### Solicitud
Extraiga de los registros siguientes, sin alterar nada, las líneas que van desde la que contiene "y). This screenshot has width=2576, height=728." hasta la que contiene "start streaming is", ambas incluidas.

===== Registros del ejercicio

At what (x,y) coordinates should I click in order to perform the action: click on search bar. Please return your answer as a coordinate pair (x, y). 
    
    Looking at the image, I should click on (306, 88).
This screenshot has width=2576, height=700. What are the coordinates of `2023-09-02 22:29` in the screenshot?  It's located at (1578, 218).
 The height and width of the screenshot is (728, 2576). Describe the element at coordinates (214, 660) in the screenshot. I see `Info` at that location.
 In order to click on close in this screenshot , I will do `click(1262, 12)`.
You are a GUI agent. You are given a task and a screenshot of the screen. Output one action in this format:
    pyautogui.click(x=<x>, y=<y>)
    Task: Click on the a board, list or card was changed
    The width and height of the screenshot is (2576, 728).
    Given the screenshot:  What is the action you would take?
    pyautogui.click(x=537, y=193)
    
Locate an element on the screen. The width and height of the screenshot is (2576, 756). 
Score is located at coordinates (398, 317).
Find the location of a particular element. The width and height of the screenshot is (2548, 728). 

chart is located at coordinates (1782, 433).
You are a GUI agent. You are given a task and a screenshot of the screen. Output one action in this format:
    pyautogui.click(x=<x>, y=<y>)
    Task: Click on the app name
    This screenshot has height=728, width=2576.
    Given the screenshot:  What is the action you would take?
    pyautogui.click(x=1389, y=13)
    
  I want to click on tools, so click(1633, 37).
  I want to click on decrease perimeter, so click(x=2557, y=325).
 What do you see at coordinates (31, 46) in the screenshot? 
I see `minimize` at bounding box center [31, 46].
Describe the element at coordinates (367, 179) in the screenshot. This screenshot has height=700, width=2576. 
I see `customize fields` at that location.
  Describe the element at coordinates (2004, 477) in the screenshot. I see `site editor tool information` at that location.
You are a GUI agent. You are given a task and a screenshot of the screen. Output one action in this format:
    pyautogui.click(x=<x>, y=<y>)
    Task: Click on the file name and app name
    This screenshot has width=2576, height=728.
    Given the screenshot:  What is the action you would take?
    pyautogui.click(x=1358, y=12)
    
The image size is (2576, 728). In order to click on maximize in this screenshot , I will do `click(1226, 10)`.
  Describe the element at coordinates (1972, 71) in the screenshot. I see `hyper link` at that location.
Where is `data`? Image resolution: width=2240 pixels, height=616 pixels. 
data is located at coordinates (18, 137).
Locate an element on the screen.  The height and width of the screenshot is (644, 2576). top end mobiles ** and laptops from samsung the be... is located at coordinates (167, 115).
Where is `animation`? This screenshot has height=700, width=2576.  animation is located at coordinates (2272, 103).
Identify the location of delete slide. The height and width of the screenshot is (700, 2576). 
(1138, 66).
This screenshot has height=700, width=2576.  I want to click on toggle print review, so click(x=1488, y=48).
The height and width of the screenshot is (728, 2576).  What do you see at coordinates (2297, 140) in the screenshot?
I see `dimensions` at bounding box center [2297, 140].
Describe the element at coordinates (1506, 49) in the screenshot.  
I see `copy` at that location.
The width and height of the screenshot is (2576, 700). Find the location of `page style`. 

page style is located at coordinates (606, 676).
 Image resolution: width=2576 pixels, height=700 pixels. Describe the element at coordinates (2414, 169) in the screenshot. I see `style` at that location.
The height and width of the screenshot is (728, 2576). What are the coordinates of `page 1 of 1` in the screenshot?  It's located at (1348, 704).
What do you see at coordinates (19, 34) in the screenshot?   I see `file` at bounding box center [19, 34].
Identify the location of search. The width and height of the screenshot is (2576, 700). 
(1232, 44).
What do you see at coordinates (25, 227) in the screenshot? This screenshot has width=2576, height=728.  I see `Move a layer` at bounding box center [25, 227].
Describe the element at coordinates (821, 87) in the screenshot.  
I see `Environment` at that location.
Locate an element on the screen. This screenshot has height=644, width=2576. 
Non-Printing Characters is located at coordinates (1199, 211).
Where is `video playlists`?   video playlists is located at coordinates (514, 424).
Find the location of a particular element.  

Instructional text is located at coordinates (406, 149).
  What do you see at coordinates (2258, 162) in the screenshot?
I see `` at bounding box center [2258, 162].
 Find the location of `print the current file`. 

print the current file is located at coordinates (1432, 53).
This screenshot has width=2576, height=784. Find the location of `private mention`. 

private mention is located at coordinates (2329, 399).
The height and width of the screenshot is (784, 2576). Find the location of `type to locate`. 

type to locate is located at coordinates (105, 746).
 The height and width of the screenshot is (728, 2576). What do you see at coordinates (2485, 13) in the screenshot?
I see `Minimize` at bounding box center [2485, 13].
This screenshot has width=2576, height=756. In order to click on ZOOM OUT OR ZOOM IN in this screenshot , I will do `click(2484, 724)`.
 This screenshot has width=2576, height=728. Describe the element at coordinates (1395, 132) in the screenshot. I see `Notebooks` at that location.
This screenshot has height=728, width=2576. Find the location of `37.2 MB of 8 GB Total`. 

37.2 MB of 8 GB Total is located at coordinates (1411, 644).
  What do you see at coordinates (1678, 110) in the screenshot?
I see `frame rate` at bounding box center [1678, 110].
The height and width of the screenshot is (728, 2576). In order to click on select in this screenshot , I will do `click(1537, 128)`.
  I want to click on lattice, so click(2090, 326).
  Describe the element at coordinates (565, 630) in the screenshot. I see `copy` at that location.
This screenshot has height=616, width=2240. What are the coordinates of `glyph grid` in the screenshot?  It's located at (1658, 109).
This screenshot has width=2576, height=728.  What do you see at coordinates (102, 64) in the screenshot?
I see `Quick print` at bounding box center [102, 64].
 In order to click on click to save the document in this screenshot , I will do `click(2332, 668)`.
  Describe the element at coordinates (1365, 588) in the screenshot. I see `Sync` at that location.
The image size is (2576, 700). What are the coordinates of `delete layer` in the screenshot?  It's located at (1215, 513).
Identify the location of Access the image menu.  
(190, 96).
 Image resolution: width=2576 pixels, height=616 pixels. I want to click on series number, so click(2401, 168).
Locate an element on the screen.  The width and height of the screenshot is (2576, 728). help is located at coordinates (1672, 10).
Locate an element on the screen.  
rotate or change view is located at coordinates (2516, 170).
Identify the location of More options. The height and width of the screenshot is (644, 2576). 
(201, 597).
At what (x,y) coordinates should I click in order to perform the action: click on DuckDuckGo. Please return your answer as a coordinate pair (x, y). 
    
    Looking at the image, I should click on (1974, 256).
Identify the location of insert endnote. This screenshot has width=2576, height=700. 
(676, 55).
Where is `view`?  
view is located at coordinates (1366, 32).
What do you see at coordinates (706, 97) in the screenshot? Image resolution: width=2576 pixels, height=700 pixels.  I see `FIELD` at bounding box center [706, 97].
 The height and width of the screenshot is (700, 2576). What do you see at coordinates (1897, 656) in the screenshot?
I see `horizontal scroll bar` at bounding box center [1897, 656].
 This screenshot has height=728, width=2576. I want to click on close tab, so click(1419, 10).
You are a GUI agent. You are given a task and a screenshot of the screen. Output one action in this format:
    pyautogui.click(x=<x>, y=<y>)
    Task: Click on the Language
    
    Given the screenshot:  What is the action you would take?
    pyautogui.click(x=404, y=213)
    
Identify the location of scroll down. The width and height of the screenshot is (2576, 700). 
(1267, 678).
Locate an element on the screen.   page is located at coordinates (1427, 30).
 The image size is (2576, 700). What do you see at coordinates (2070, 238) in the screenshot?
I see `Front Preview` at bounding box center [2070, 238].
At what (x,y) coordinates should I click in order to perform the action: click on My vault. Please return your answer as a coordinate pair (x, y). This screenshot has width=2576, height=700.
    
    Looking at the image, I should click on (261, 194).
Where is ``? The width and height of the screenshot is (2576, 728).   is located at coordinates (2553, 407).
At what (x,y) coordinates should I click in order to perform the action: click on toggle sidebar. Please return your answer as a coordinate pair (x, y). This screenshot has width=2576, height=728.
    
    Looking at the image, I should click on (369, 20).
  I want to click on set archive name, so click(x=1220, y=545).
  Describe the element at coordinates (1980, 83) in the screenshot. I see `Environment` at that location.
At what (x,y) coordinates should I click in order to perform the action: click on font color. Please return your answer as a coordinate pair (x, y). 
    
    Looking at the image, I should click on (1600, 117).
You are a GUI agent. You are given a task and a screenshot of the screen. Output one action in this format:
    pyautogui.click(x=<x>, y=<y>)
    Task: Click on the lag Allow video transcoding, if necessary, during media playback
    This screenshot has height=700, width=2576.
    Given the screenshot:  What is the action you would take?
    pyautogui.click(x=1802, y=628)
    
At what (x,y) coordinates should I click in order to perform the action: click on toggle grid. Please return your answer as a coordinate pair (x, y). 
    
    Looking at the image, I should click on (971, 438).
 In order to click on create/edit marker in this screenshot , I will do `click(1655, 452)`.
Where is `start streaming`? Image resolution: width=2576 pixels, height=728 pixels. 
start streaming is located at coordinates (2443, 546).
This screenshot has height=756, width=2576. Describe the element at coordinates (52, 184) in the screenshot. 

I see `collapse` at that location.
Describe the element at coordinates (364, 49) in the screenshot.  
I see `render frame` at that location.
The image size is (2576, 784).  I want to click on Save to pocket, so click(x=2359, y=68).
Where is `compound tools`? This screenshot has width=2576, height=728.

==========

### Respuesta desarrollada
At what (x,y) coordinates should I click in order to perform the action: click on toggle sidebar. Please return your answer as a coordinate pair (x, y). This screenshot has width=2576, height=728.
    
    Looking at the image, I should click on (369, 20).
  I want to click on set archive name, so click(x=1220, y=545).
  Describe the element at coordinates (1980, 83) in the screenshot. I see `Environment` at that location.
At what (x,y) coordinates should I click in order to perform the action: click on font color. Please return your answer as a coordinate pair (x, y). 
    
    Looking at the image, I should click on (1600, 117).
You are a GUI agent. You are given a task and a screenshot of the screen. Output one action in this format:
    pyautogui.click(x=<x>, y=<y>)
    Task: Click on the lag Allow video transcoding, if necessary, during media playback
    This screenshot has height=700, width=2576.
    Given the screenshot:  What is the action you would take?
    pyautogui.click(x=1802, y=628)
    
At what (x,y) coordinates should I click in order to perform the action: click on toggle grid. Please return your answer as a coordinate pair (x, y). 
    
    Looking at the image, I should click on (971, 438).
 In order to click on create/edit marker in this screenshot , I will do `click(1655, 452)`.
Where is `start streaming`? Image resolution: width=2576 pixels, height=728 pixels. 
start streaming is located at coordinates (2443, 546).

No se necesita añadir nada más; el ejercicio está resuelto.